▶ **Problem**
Rewrite each line of the records below as an item in a numbered list, leaving out blank lines.

▶ **Records supplied**
☆ ☆ ☆
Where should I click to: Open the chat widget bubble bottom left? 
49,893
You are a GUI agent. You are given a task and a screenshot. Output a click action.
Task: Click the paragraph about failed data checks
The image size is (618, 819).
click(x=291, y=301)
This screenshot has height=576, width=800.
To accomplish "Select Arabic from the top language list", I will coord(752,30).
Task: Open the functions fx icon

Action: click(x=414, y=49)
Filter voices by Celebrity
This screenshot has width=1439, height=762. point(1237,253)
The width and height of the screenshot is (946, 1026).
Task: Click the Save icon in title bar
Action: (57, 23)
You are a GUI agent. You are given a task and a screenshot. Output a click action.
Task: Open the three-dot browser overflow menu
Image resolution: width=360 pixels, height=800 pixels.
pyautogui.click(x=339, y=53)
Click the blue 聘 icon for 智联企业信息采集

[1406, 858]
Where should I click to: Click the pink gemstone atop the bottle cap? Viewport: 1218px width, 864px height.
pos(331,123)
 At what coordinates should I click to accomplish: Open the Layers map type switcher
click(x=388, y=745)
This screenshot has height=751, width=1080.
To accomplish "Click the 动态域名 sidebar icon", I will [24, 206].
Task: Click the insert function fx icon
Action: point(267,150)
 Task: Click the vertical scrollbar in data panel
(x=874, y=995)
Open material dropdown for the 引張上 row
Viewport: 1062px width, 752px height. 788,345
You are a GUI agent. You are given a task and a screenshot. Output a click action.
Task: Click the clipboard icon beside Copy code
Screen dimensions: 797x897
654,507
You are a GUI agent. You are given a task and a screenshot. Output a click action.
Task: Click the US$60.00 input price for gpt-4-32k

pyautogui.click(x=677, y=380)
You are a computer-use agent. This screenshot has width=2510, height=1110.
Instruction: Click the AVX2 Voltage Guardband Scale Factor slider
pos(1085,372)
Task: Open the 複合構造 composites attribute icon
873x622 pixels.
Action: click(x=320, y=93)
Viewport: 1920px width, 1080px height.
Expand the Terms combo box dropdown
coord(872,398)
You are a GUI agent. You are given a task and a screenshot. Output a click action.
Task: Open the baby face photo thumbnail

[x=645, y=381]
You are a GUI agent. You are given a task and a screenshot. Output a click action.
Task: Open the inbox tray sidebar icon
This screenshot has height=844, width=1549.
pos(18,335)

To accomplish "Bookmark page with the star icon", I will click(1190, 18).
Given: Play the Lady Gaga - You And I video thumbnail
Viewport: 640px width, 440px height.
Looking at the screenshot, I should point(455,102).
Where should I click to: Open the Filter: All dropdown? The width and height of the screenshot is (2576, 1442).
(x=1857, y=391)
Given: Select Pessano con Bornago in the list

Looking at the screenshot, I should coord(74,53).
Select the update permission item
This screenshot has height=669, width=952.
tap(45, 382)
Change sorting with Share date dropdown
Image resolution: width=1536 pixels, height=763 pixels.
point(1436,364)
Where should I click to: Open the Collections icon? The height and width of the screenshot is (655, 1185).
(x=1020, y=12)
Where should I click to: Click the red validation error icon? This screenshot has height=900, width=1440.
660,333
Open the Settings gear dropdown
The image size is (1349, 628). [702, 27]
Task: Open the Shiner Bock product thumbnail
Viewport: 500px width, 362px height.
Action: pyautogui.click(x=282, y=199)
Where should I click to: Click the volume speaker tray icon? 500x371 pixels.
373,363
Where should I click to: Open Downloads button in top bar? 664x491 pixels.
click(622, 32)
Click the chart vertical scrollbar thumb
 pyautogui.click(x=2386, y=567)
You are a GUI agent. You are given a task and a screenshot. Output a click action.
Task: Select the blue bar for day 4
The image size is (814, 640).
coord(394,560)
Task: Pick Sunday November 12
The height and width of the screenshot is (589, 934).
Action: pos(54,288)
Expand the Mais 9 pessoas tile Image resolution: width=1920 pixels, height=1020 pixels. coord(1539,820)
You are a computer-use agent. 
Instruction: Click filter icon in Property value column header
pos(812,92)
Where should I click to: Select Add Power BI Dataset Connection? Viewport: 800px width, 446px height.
☆ ☆ ☆
▶ **The answer**
1. Where should I click to: Open the chat widget bubble bottom left? 
2. 49,893
3. You are a GUI agent. You are given a task and a screenshot. Output a click action.
4. Task: Click the paragraph about failed data checks
5. The image size is (618, 819).
6. click(x=291, y=301)
7. This screenshot has height=576, width=800.
8. To accomplish "Select Arabic from the top language list", I will coord(752,30).
9. Task: Open the functions fx icon
10. Action: click(x=414, y=49)
11. Filter voices by Celebrity
12. This screenshot has width=1439, height=762. point(1237,253)
13. The width and height of the screenshot is (946, 1026).
14. Task: Click the Save icon in title bar
15. Action: (57, 23)
16. You are a GUI agent. You are given a task and a screenshot. Output a click action.
17. Task: Open the three-dot browser overflow menu
18. Image resolution: width=360 pixels, height=800 pixels.
19. pyautogui.click(x=339, y=53)
20. Click the blue 聘 icon for 智联企业信息采集
21. [1406, 858]
22. Where should I click to: Click the pink gemstone atop the bottle cap? Viewport: 1218px width, 864px height.
23. pos(331,123)
24.  At what coordinates should I click to accomplish: Open the Layers map type switcher
25. click(x=388, y=745)
26. This screenshot has height=751, width=1080.
27. To accomplish "Click the 动态域名 sidebar icon", I will [24, 206].
28. Task: Click the insert function fx icon
29. Action: point(267,150)
30.  Task: Click the vertical scrollbar in data panel
31. (x=874, y=995)
32. Open material dropdown for the 引張上 row
33. Viewport: 1062px width, 752px height. 788,345
34. You are a GUI agent. You are given a task and a screenshot. Output a click action.
35. Task: Click the clipboard icon beside Copy code
36. Screen dimensions: 797x897
37. 654,507
38. You are a GUI agent. You are given a task and a screenshot. Output a click action.
39. Task: Click the US$60.00 input price for gpt-4-32k
40. pyautogui.click(x=677, y=380)
41. You are a computer-use agent. This screenshot has width=2510, height=1110.
42. Instruction: Click the AVX2 Voltage Guardband Scale Factor slider
43. pos(1085,372)
44. Task: Open the 複合構造 composites attribute icon
45. 873x622 pixels.
46. Action: click(x=320, y=93)
47. Viewport: 1920px width, 1080px height.
48. Expand the Terms combo box dropdown
49. coord(872,398)
50. You are a GUI agent. You are given a task and a screenshot. Output a click action.
51. Task: Open the baby face photo thumbnail
52. [x=645, y=381]
53. You are a GUI agent. You are given a task and a screenshot. Output a click action.
54. Task: Open the inbox tray sidebar icon
55. This screenshot has height=844, width=1549.
56. pos(18,335)
57. To accomplish "Bookmark page with the star icon", I will click(1190, 18).
58. Given: Play the Lady Gaga - You And I video thumbnail
59. Viewport: 640px width, 440px height.
60. Looking at the screenshot, I should point(455,102).
61. Where should I click to: Open the Filter: All dropdown? The width and height of the screenshot is (2576, 1442).
62. (x=1857, y=391)
63. Given: Select Pessano con Bornago in the list
64. Looking at the screenshot, I should coord(74,53).
65. Select the update permission item
66. This screenshot has height=669, width=952.
67. tap(45, 382)
68. Change sorting with Share date dropdown
69. Image resolution: width=1536 pixels, height=763 pixels.
70. point(1436,364)
71. Where should I click to: Open the Collections icon? The height and width of the screenshot is (655, 1185).
72. (x=1020, y=12)
73. Where should I click to: Click the red validation error icon? This screenshot has height=900, width=1440.
74. 660,333
75. Open the Settings gear dropdown
76. The image size is (1349, 628). [702, 27]
77. Task: Open the Shiner Bock product thumbnail
78. Viewport: 500px width, 362px height.
79. Action: pyautogui.click(x=282, y=199)
80. Where should I click to: Click the volume speaker tray icon? 500x371 pixels.
81. 373,363
82. Where should I click to: Open Downloads button in top bar? 664x491 pixels.
83. click(622, 32)
84. Click the chart vertical scrollbar thumb
85.  pyautogui.click(x=2386, y=567)
86. You are a GUI agent. You are given a task and a screenshot. Output a click action.
87. Task: Select the blue bar for day 4
88. The image size is (814, 640).
89. coord(394,560)
90. Task: Pick Sunday November 12
91. The height and width of the screenshot is (589, 934).
92. Action: pos(54,288)
93. Expand the Mais 9 pessoas tile Image resolution: width=1920 pixels, height=1020 pixels. coord(1539,820)
94. You are a computer-use agent. 
95. Instruction: Click filter icon in Property value column header
96. pos(812,92)
97. Where should I click to: Select Add Power BI Dataset Connection? Viewport: 800px width, 446px height.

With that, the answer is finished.